Coupa Inspire: Transforming Indirect Procurement at Coke

Patrick Hopkins, Director of Procurement, Coke Consolidated (Coke), just took the stage at Coupa Inspire to discuss his organization’s indirect procurement transformation. Patrick was blunt in assessing the situation he inherited before implementing a new indirect procurement capability at Coke. His team had no visibility into indirect spending details, and half of all indirect spend was put on credit/purchasing cards (the irony here is that cards can actually give you decent reporting detail, after the fact, but of course they’re never a substitute for a broader indirect procurement system).

They could not come up with a solid number around how much they were spending on an annualized basis. This is despite the fact that Coke had an eProcurement solution in place that was settled against a ghost card, not to mention a separate T&E system, among others. In total, Coke had six different order/payment process systems - and limited visibility into which organizations it was doing business with, including “non-established” suppliers.

Some of these specific challenges included working on handshakes/verbal commitments, late and duplicate payment issues, use of non-standard and non-approved materials, and uninsured liabilities based on contracts and MSAs. Patrick noted, “Coke had non-insured contractors on site, which proved extremely costly to the company in the past.” Further, many in the organization spent significant time “shopping prior to buying,” adding greater inefficiency into the procurement mix.

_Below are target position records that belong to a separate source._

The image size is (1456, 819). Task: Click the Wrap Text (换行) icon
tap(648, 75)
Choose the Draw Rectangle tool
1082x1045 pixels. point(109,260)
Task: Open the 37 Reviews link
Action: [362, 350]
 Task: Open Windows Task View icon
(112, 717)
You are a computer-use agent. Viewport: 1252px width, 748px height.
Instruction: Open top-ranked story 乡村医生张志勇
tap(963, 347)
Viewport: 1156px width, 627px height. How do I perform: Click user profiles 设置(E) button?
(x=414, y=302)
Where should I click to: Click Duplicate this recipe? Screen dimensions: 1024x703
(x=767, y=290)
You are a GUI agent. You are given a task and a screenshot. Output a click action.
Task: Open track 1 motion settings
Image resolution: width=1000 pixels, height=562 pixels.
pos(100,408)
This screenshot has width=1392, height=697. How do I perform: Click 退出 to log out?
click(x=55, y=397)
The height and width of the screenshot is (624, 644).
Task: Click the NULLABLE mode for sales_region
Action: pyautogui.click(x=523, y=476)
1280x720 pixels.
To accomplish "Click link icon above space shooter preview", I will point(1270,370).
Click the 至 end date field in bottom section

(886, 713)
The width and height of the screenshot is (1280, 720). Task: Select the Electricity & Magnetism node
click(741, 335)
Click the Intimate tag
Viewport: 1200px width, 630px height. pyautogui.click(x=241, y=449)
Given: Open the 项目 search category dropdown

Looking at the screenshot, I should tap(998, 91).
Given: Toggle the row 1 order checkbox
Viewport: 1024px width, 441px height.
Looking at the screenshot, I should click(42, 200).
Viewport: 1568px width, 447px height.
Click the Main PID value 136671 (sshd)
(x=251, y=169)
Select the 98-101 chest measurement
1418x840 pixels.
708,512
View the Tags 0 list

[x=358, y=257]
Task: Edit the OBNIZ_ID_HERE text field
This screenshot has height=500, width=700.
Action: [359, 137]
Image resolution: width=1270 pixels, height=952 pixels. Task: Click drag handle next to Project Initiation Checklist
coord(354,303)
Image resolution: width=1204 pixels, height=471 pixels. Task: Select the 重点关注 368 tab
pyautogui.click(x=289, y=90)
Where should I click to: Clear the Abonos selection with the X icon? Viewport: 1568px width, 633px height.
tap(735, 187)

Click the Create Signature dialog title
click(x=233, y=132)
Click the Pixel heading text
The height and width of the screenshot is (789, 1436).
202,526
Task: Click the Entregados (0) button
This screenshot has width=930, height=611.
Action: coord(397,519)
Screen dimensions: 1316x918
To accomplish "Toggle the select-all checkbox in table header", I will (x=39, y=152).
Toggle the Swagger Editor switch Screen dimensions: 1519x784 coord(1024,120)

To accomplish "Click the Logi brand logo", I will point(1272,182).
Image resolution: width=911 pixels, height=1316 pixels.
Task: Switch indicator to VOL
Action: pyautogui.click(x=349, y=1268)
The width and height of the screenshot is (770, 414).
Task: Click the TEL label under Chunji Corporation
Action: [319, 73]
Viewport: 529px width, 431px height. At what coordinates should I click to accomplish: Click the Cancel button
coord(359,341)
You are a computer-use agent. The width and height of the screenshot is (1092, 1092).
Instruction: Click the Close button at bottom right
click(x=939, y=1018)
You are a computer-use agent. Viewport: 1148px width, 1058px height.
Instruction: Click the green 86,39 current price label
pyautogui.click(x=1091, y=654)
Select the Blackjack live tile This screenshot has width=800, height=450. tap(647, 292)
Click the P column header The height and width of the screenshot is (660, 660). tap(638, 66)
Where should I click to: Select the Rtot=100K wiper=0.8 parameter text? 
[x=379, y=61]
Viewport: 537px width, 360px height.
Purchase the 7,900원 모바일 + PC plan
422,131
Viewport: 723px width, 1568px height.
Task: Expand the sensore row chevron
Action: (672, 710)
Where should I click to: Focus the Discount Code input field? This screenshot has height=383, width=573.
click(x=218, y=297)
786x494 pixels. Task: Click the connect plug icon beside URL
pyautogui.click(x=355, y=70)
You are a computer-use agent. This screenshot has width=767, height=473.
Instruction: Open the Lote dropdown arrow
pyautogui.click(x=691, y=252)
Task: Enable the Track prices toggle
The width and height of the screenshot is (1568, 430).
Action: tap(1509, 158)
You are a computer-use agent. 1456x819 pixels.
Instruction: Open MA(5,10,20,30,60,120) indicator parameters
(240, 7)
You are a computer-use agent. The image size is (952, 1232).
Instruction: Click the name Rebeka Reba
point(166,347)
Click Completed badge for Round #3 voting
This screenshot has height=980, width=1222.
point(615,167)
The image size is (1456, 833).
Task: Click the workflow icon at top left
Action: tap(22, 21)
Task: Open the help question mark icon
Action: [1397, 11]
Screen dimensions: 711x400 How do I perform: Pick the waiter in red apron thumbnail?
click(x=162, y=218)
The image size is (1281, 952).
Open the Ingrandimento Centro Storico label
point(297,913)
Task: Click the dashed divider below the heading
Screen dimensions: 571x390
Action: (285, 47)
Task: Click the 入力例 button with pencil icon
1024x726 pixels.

In its indirect procurement transformation, Coke obviously had a lot to address. Specific activities and investments would focus on three areas: supply base rationalization, demand management and rationalization (for SKU-based items and services) and automating processes. You can pretty much guess the benefits Coke articulated around supply base consolidation and SKU standardization: greater volume to fewer suppliers results in lower mark-ups, rebates, incentives, reduced inventory, better performance/quality, more favorable MSAs, terms, certification/compliance (e.g., insurance), etc.

For process automation, Coke’s goal fell within the typical indirect procurement idealized box: enhanced productivity (for both employees and suppliers) through automation, savings capture, etc. The automation adage Coke followed with P2P and related initiatives is almost as good as Coke marketing jingles: simplify, eliminate, combine. It seems simple, but it’s not; we’ll explore this as our reporting on Coke’s experience continues!

One example is a Grainger kiosk Coke uses (see below). Coke has recently deployed “a handful of these” in five manufacturing plants. Grainger stocks the items with standard materials such as personal protective equipment, gloves and tools. Depending on the employee’s responsibility, they have access to certain items but not others. For example, a line operator might have access to the gloves but not drill bits.

Grainger Kiosk. Source: Coke Consolidated, Coupa INSPIRE Keynote

grainger coke

All the individual needs to do is swipe their ID badge to access item. Yet the kiosk also controls the frequency that an individual can access materials. As a result, Coke is “issuing items far less often than we used to and we’re not relying on a store room attendant” for the same activities as before.